• Texte fourni
**********
Pour cette journée du Vendredi Saint, nous vous proposons de découvrir une page musicographique de grande qualité avec l’enregistrement par Accentus des Sept dernières paroles du Christ de Haydn
Incontestablement, il est des enregistrements qui font date. Dans le flot actuel de concerts, de récitals et d’enregistrements de qualité relative, c’est un véritable bonheur de trouver une perle comme ces Sept dernières paroles du Christ en croix par Laurence Equilbey et son ensemble. Une perle haut perchée qui ne fait que creuser davantage l’écart entre les grands et … les autres. Il faut dire que de grands, Laurence Equilbey a su s’entourer à l’occasion de cet enregistrement.
Autour de son irremplaçable ensemble Accentus, ou plus justement, unis à lui dans une profonde harmonie, nous retrouvons avec joie Sandrine Piau qui avait déjà enregistré avec Accentus, le Requiem Allemand de Brahms ou encore la Grande Messe en Ut de Mozart. Le toujours séduisant sourire de Ruth Sandhoff ajoute sa touche gracieuse à la clarté de son timbre, tandis que Harry van der Kamp vient rehausser, à propos, de sa chaude voix de basse les moments tragiques de l’œuvre. Il ne manquait plus alors que l’assurance tranquille de Robert Getchell pour unifier l’ensemble, porté par les instruments d’époque de l’Akademie für Alte Musik Berlin que l’on ne présente désormais plus. Une grande distribution dans laquelle chacun donne le meilleur de lui-même sans chercher à s’imposer aux autres. Il est peut être à regretter par moment la spécificité habituellement très baroque de la plupart d’entre eux, perceptible dans l’un ou l’autre passage d’une œuvre pourtant résolument classique.
« Il y a environ quinze ans, un chanoine de Cadix m’a demandé de composer une musique instrumentale sur les Sept Dernières Paroles du Christ en Croix. Il était alors d’usage à la cathédrale de Cadix de donner chaque année, durant le temps de la Passion, un oratorio dont l’effet se trouvait singulièrement renforcé par le contexte que voici : murs, fenêtres et piliers de l’édifice étaient tendus d’étoffes noires et seule une grande lampe, suspendue au centre de la voûte, venait rompre ces ténèbres solennelles. A midi fermaient toutes les portes et la musique commençait. Après un prélude de circonstance, l’évêque montait en chaire, prononçait l’une des Sept Paroles puis prêchait. Ainsi faisait-il pour chacune des autres Paroles, et après chaque sermon l’orchestre jouait. » La composition, achevée dans l’hiver 1786-87, est donc résolument liturgique.
**********
• Exercice écrit
Affichez mot pour mot l'extrait de la critique sur les Sept dernières paroles du Christ qui débute par les mots contenant « Pour cette journée » et s'achève sur « de cet enregistrement. ».

• Données affichées
**********
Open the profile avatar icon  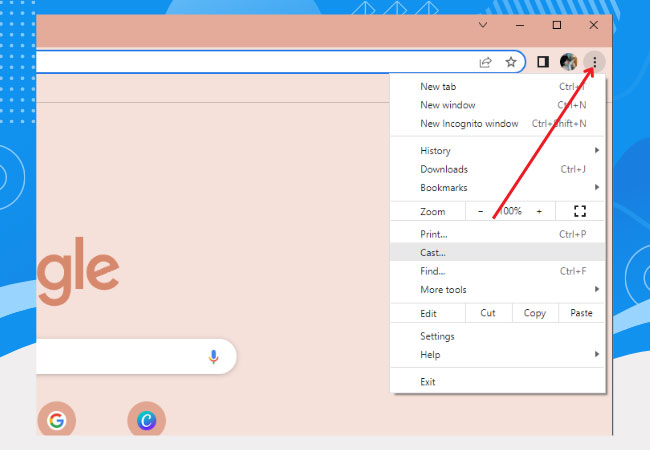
**********
• Réponse attendue
Pour cette journée du Vendredi Saint, nous vous proposons de découvrir une page musicographique de grande qualité avec l’enregistrement par Accentus des Sept dernières paroles du Christ de Haydn
Incontestablement, il est des enregistrements qui font date. Dans le flot actuel de concerts, de récitals et d’enregistrements de qualité relative, c’est un véritable bonheur de trouver une perle comme ces Sept dernières paroles du Christ en croix par Laurence Equilbey et son ensemble. Une perle haut perchée qui ne fait que creuser davantage l’écart entre les grands et … les autres. Il faut dire que de grands, Laurence Equilbey a su s’entourer à l’occasion de cet enregistrement.